**What to work on:**
Start at the top of the records below and copy them exactly to the end.

**The data:**
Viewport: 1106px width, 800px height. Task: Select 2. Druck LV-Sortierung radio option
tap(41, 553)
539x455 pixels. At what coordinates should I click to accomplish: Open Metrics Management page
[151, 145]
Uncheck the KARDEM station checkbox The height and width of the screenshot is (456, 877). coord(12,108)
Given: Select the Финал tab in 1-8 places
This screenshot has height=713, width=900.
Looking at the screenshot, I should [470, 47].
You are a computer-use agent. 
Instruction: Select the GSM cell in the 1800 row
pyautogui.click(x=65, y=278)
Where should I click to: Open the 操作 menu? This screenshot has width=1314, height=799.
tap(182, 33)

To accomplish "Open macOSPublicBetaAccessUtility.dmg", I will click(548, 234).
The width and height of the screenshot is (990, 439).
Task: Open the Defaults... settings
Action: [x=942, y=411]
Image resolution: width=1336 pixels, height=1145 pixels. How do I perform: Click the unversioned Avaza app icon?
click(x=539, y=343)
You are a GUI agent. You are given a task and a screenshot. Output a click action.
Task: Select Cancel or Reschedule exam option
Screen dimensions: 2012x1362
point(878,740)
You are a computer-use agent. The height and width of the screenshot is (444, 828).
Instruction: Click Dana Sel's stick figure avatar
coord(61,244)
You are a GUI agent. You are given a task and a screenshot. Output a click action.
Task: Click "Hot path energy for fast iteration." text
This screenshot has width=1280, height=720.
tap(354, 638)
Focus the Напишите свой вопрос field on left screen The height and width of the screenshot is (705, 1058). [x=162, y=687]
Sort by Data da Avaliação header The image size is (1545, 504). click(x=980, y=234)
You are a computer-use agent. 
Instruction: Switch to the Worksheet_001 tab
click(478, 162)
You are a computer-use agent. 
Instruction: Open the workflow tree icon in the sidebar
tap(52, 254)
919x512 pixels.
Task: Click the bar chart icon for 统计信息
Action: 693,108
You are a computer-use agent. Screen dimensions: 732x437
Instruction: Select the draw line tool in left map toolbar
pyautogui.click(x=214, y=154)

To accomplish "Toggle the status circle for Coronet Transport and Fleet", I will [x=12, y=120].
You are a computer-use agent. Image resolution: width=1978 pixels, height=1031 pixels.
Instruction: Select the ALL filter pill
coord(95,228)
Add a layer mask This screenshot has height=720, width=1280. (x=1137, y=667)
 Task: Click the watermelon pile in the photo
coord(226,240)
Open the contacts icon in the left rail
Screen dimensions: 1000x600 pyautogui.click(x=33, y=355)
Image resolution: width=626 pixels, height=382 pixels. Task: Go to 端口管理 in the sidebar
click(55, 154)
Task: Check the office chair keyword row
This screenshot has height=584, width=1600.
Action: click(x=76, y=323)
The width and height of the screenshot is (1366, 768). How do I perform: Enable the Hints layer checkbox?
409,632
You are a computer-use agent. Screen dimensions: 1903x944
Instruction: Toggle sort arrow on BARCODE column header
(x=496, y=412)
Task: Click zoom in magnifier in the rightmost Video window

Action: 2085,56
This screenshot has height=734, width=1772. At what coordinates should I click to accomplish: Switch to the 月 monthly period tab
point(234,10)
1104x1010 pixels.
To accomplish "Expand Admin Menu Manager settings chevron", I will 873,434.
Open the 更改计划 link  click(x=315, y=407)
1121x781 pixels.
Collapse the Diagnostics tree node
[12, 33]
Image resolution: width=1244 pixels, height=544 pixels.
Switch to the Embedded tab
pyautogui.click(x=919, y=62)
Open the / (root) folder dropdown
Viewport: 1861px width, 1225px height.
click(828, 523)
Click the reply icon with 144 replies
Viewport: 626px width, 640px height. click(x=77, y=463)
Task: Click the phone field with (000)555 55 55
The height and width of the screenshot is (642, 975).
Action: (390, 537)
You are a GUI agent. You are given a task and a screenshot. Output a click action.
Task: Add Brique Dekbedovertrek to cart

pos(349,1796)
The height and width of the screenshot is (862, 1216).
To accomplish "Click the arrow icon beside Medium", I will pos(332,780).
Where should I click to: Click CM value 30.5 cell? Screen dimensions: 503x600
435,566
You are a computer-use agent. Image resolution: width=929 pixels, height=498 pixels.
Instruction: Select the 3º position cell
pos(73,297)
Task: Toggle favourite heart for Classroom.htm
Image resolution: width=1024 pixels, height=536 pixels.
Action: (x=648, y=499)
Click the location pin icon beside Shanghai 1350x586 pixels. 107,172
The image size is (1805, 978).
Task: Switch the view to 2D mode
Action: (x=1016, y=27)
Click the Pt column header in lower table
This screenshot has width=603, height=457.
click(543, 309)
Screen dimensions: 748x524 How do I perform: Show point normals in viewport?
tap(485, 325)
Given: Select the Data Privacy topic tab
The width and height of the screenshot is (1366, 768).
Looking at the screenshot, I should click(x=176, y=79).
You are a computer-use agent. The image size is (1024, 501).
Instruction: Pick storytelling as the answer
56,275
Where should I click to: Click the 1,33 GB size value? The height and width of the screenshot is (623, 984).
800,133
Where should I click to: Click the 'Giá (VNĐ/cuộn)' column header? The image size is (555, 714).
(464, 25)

**Task result:**
Viewport: 1106px width, 800px height. Task: Select 2. Druck LV-Sortierung radio option
tap(41, 553)
539x455 pixels. At what coordinates should I click to accomplish: Open Metrics Management page
[151, 145]
Uncheck the KARDEM station checkbox The height and width of the screenshot is (456, 877). coord(12,108)
Given: Select the Финал tab in 1-8 places
This screenshot has height=713, width=900.
Looking at the screenshot, I should [470, 47].
You are a computer-use agent. 
Instruction: Select the GSM cell in the 1800 row
pyautogui.click(x=65, y=278)
Where should I click to: Open the 操作 menu? This screenshot has width=1314, height=799.
tap(182, 33)

To accomplish "Open macOSPublicBetaAccessUtility.dmg", I will click(548, 234).
The width and height of the screenshot is (990, 439).
Task: Open the Defaults... settings
Action: [x=942, y=411]
Image resolution: width=1336 pixels, height=1145 pixels. How do I perform: Click the unversioned Avaza app icon?
click(x=539, y=343)
You are a GUI agent. You are given a task and a screenshot. Output a click action.
Task: Select Cancel or Reschedule exam option
Screen dimensions: 2012x1362
point(878,740)
You are a computer-use agent. The height and width of the screenshot is (444, 828).
Instruction: Click Dana Sel's stick figure avatar
coord(61,244)
You are a GUI agent. You are given a task and a screenshot. Output a click action.
Task: Click "Hot path energy for fast iteration." text
This screenshot has width=1280, height=720.
tap(354, 638)
Focus the Напишите свой вопрос field on left screen The height and width of the screenshot is (705, 1058). [x=162, y=687]
Sort by Data da Avaliação header The image size is (1545, 504). click(x=980, y=234)
You are a computer-use agent. 
Instruction: Switch to the Worksheet_001 tab
click(478, 162)
You are a computer-use agent. 
Instruction: Open the workflow tree icon in the sidebar
tap(52, 254)
919x512 pixels.
Task: Click the bar chart icon for 统计信息
Action: 693,108
You are a computer-use agent. Screen dimensions: 732x437
Instruction: Select the draw line tool in left map toolbar
pyautogui.click(x=214, y=154)

To accomplish "Toggle the status circle for Coronet Transport and Fleet", I will [x=12, y=120].
You are a computer-use agent. Image resolution: width=1978 pixels, height=1031 pixels.
Instruction: Select the ALL filter pill
coord(95,228)
Add a layer mask This screenshot has height=720, width=1280. (x=1137, y=667)
 Task: Click the watermelon pile in the photo
coord(226,240)
Open the contacts icon in the left rail
Screen dimensions: 1000x600 pyautogui.click(x=33, y=355)
Image resolution: width=626 pixels, height=382 pixels. Task: Go to 端口管理 in the sidebar
click(55, 154)
Task: Check the office chair keyword row
This screenshot has height=584, width=1600.
Action: click(x=76, y=323)
The width and height of the screenshot is (1366, 768). How do I perform: Enable the Hints layer checkbox?
409,632
You are a computer-use agent. Screen dimensions: 1903x944
Instruction: Toggle sort arrow on BARCODE column header
(x=496, y=412)
Task: Click zoom in magnifier in the rightmost Video window

Action: 2085,56
This screenshot has height=734, width=1772. At what coordinates should I click to accomplish: Switch to the 月 monthly period tab
point(234,10)
1104x1010 pixels.
To accomplish "Expand Admin Menu Manager settings chevron", I will 873,434.
Open the 更改计划 link  click(x=315, y=407)
1121x781 pixels.
Collapse the Diagnostics tree node
[12, 33]
Image resolution: width=1244 pixels, height=544 pixels.
Switch to the Embedded tab
pyautogui.click(x=919, y=62)
Open the / (root) folder dropdown
Viewport: 1861px width, 1225px height.
click(828, 523)
Click the reply icon with 144 replies
Viewport: 626px width, 640px height. click(x=77, y=463)
Task: Click the phone field with (000)555 55 55
The height and width of the screenshot is (642, 975).
Action: (390, 537)
You are a GUI agent. You are given a task and a screenshot. Output a click action.
Task: Add Brique Dekbedovertrek to cart

pos(349,1796)
The height and width of the screenshot is (862, 1216).
To accomplish "Click the arrow icon beside Medium", I will pos(332,780).
Where should I click to: Click CM value 30.5 cell? Screen dimensions: 503x600
435,566
You are a computer-use agent. Image resolution: width=929 pixels, height=498 pixels.
Instruction: Select the 3º position cell
pos(73,297)
Task: Toggle favourite heart for Classroom.htm
Image resolution: width=1024 pixels, height=536 pixels.
Action: (x=648, y=499)
Click the location pin icon beside Shanghai 1350x586 pixels. 107,172
The image size is (1805, 978).
Task: Switch the view to 2D mode
Action: (x=1016, y=27)
Click the Pt column header in lower table
This screenshot has width=603, height=457.
click(543, 309)
Screen dimensions: 748x524 How do I perform: Show point normals in viewport?
tap(485, 325)
Given: Select the Data Privacy topic tab
The width and height of the screenshot is (1366, 768).
Looking at the screenshot, I should click(x=176, y=79).
You are a computer-use agent. The image size is (1024, 501).
Instruction: Pick storytelling as the answer
56,275
Where should I click to: Click the 1,33 GB size value? The height and width of the screenshot is (623, 984).
800,133
Where should I click to: Click the 'Giá (VNĐ/cuộn)' column header? The image size is (555, 714).
(464, 25)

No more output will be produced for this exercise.